Difference between java.util.Random and java.security.SecureRandom

Solution 1:

The standard Oracle JDK 7 implementation uses what's called a Linear Congruential Generator to produce random values in java.util.Random.

Taken from java.util.Random source code (JDK 7u2), from a comment on the method protected int next(int bits), which is the one that generates the random values:

This is a linear congruential pseudorandom number generator, as defined by D. H. Lehmer and described by Donald E. Knuth in The Art of Computer Programming, Volume 3: Seminumerical Algorithms, section 3.2.1.

Predictability of Linear Congruential Generators

Hugo Krawczyk wrote a pretty good paper about how these LCGs can be predicted ("How to predict congruential generators"). If you're lucky and interested, you may still find a free, downloadable version of it on the web. And there's plenty more research that clearly shows that you should never use an LCG for security-critical purposes. This also means that your random numbers are predictable right now, something you don't want for session IDs and the like.

How to break a Linear Congruential Generator

The assumption that an attacker would have to wait for the LCG to repeat after a full cycle is wrong. Even with an optimal cycle (the modulus m in its recurrence relation) it is very easy to predict future values in much less time than a full cycle. After all, it's just a bunch of modular equations that need to be solved, which becomes easy as soon as you have observed enough output values of the LCG.

The security doesn't improve with a "better" seed. It simply doesn't matter if you seed with a random value generated by SecureRandom or even produce the value by rolling a die several times.

An attacker will simply compute the seed from the output values observed.
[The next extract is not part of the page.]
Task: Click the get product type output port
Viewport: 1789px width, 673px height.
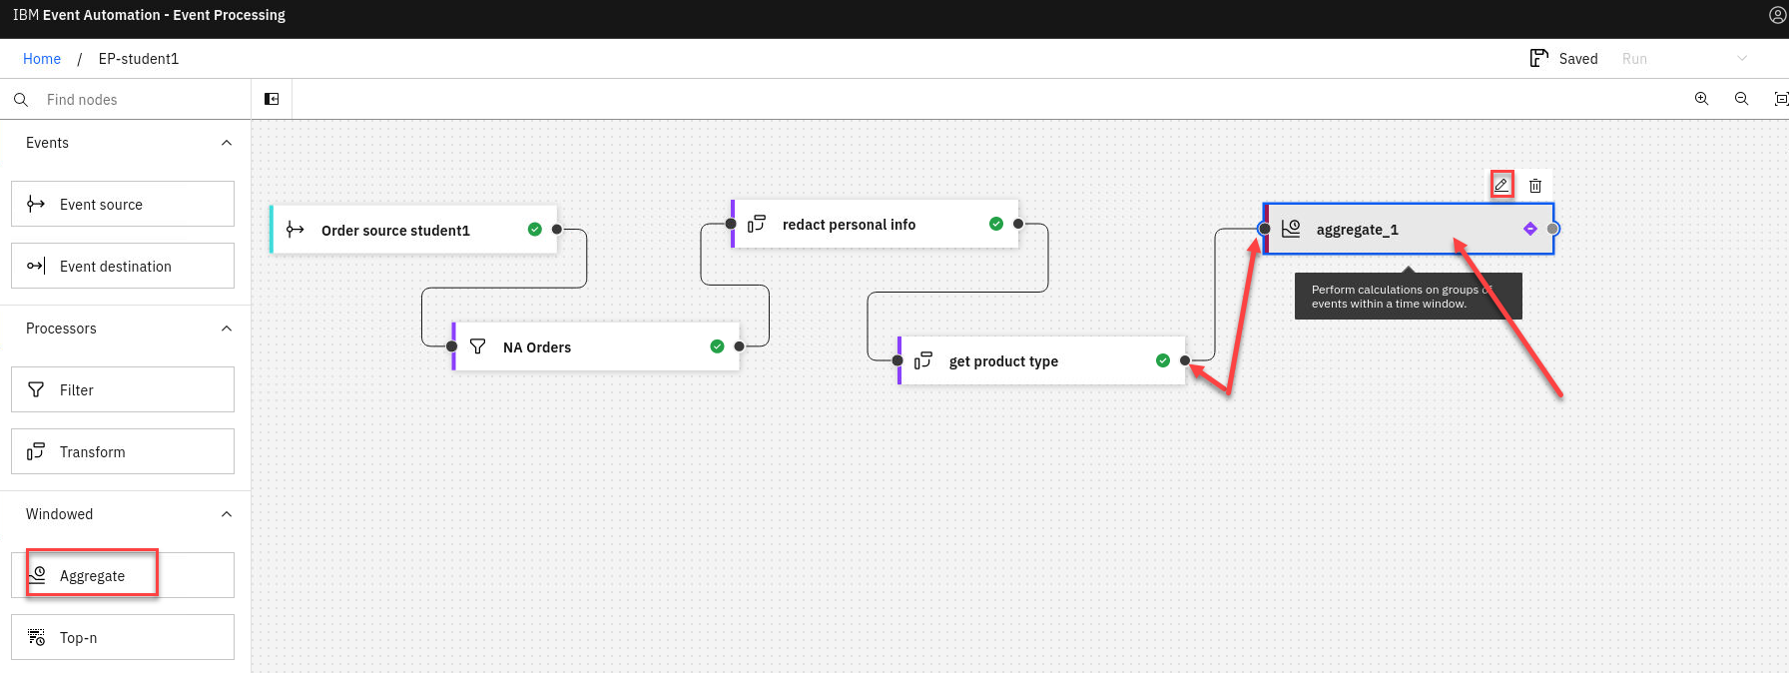Action: point(1185,360)
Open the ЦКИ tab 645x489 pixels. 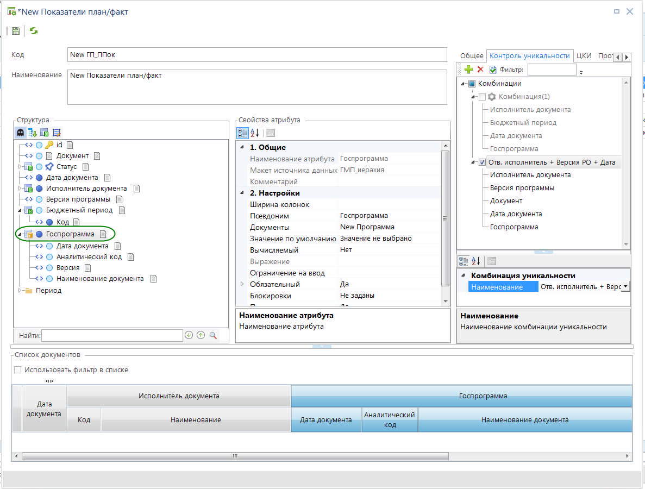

This takes significantly less time than 2^48 in the case of java.util.Random. Disbelievers may try out this experiment, where it is shown that you can predict future Random outputs observing only two(!) output values in time roughly 2^16. It takes not even a second on a modern computer to predict the output of your random numbers right now.

Conclusion

Replace your current code. Use SecureRandom exclusively. Then at least you will have a little guarantee that the result will be hard to predict. If you want the properties of a cryptographically secure PRNG (in your case, that's what you want), then you have to go with SecureRandom only. Being clever about changing the way it was supposed to be used will almost always result in something less secure...

Solution 2:

A random has only 48 bits where as SecureRandom can have upto 128 bits. So the chances of repeating in securerandom is very small.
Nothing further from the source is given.